**Excerto do documento:**

A estimulação do cerebelo durante o envelhecimento tem impacto na melhoria da memória episódica (a capacidade de recordar histórias e ações do quotidiano), revela um estudo liderado pelo docente e investigador da Faculdade de Psicologia e de Ciências da Educação da Universidade de Coimbra, Jorge Almeida. A conclusão desta investigação demonstra o papel desta zona do cérebro para atrasar o declínio cognitivo associado ao envelhecimento, reforçando a importância de intervenções não farmacológicas nesta prevenção.
O estudo, publicado na revista GeroScience (uma das revistas mais importantes na área da gerontologia), contou com a participação de pessoas
saudáveis, com mais de 60 anos, que foram sujeitas a um treino cognitivo e a uma técnica de estimulação neuronal indolor (a neuroestimulação transcraniana por corrente direta). Como explica Jorge Almeida, a investigação mostrou «uma melhoria na capacidade de idosos saudáveis se recordarem de listas de palavras, após somente doze sessões consecutivas de estimulação cognitiva e neuronal».

Dados recolhidos
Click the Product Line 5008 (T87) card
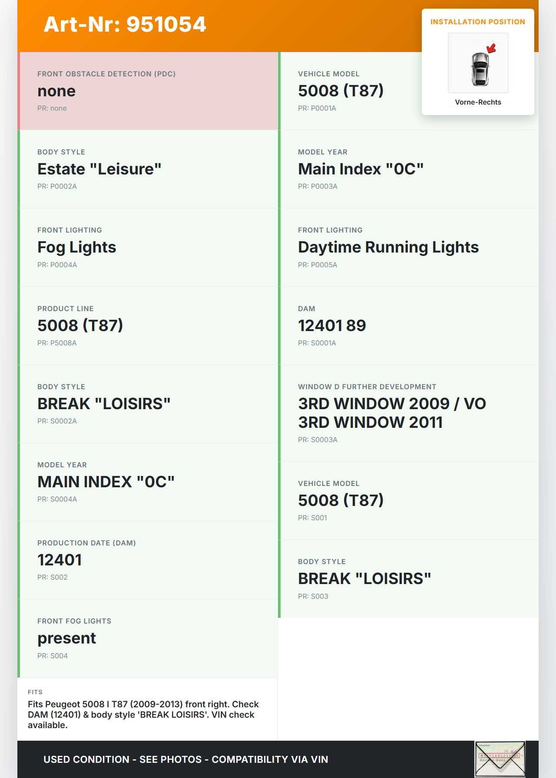Viewport: 556px width, 778px height. (149, 325)
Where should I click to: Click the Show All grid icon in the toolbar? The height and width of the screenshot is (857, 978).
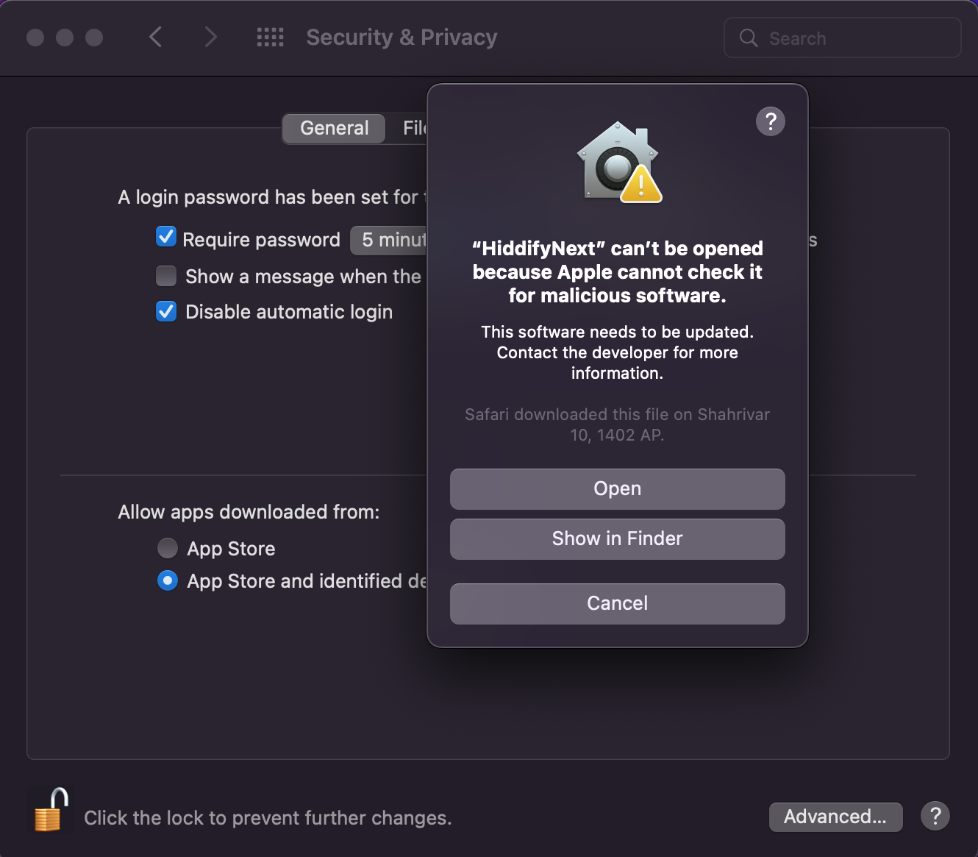click(x=270, y=37)
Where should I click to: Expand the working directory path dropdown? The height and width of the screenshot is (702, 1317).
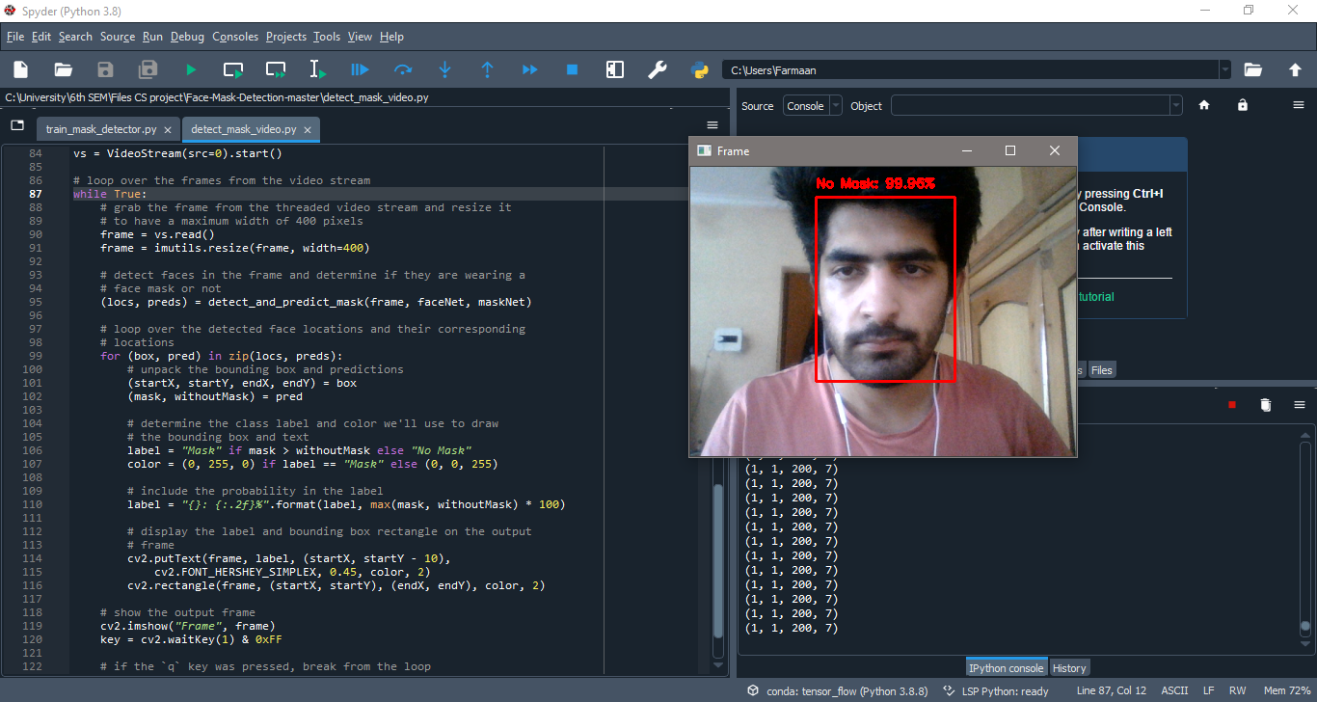(x=1224, y=69)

**Tarefas a realizar:**
1) Reproduza fielmente o trecho do texto sobre a estimulação do cerebelo desde "A estimulação do" até "farmacológicas nesta prevenção.", inclusive.
2) Responda, com base no texto sobre a estimulação do cerebelo:
(a) Em que revista foi publicado o estudo?
(b) Que idade tinham os participantes?
(c) Após quantas sessões consecutivas se observou a melhoria?
3) Indique se cada afirmação está de acordo com o texto sobre a estimulação do cerebelo, citando as palavras que o decidem:
(a) O estudo foi liderado por um investigador da Universidade de Coimbra.
(b) Os participantes eram pessoas com uma doença neurológica.
(c) A técnica de estimulação neuronal utilizada é dolorosa.

**Lista de respostas:**
1)
A estimulação do cerebelo durante o envelhecimento tem impacto na melhoria da memória episódica (a capacidade de recordar histórias e ações do quotidiano), revela um estudo liderado pelo docente e investigador da Faculdade de Psicologia e de Ciências da Educação da Universidade de Coimbra, Jorge Almeida. A conclusão desta investigação demonstra o papel desta zona do cérebro para atrasar o declínio cognitivo associado ao envelhecimento, reforçando a importância de intervenções não farmacológicas nesta prevenção.

2)
(a) Na revista GeroScience.
(b) Mais de 60 anos.
(c) Doze.

3)
(a) Sim: "liderado pelo docente e investigador da Faculdade de Psicologia e de Ciências da Educação da Universidade de Coimbra, Jorge Almeida".
(b) Não: "uma melhoria na capacidade de idosos saudáveis se recordarem de listas de palavras".
(c) Não: "uma técnica de estimulação neuronal indolor".